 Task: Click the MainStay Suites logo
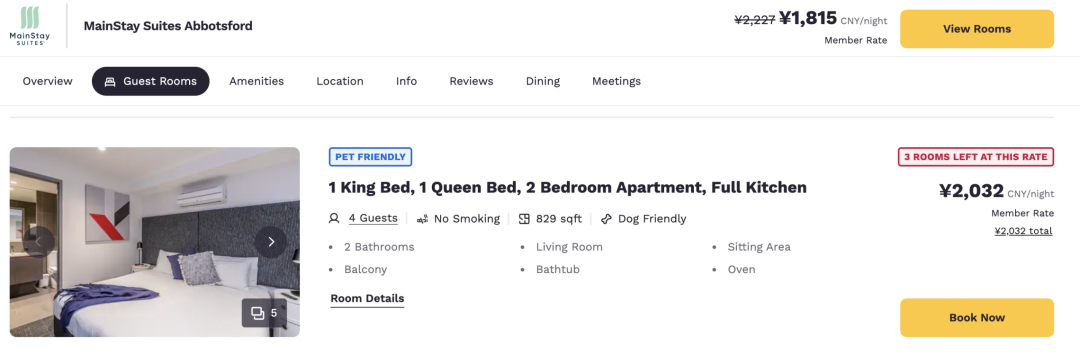coord(30,26)
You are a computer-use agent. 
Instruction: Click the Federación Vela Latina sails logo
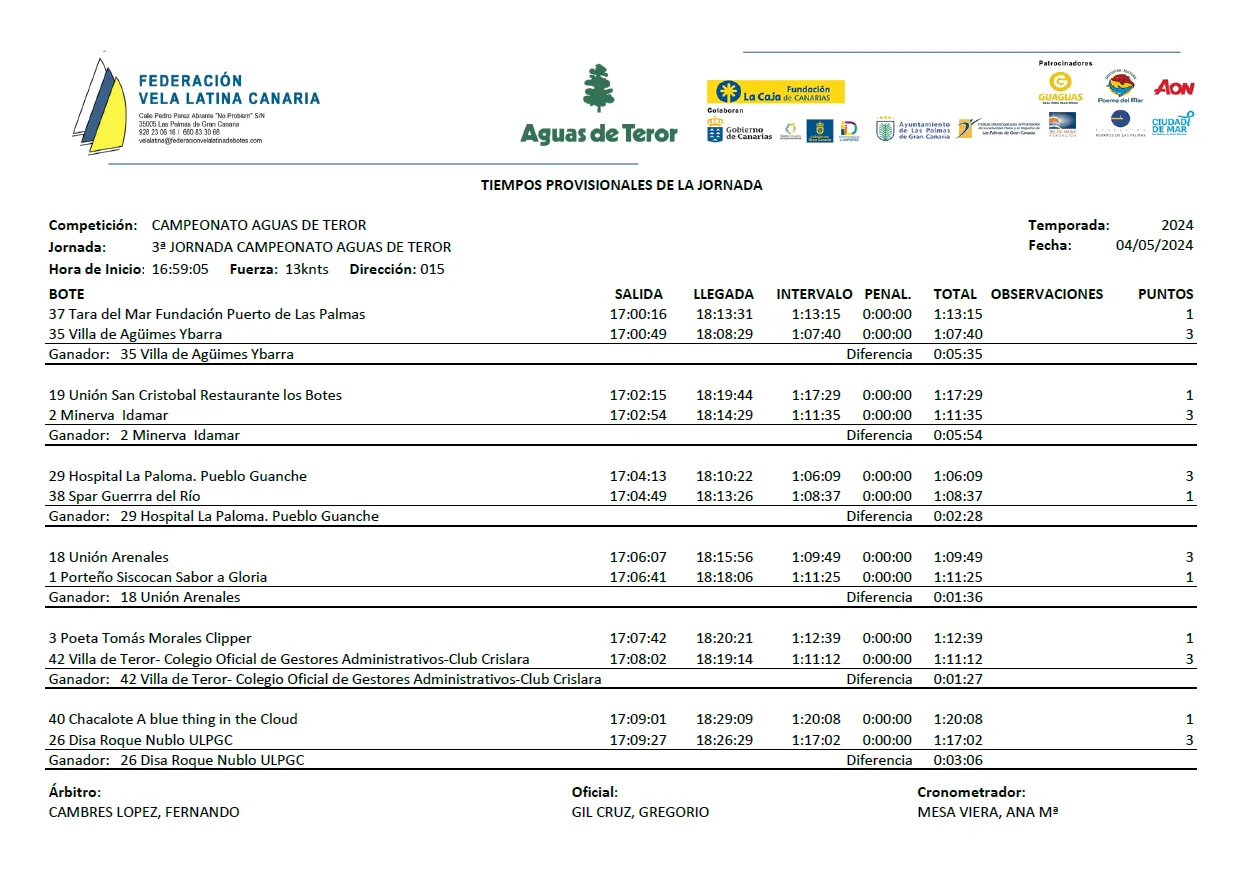pos(100,100)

TASK BRIEF: Give back each line above verbatim, dropping every picture.

OUTPUT:
 Task: Click the MainStay Suites logo
coord(30,26)
You are a computer-use agent. 
Instruction: Click the Federación Vela Latina sails logo
pos(100,100)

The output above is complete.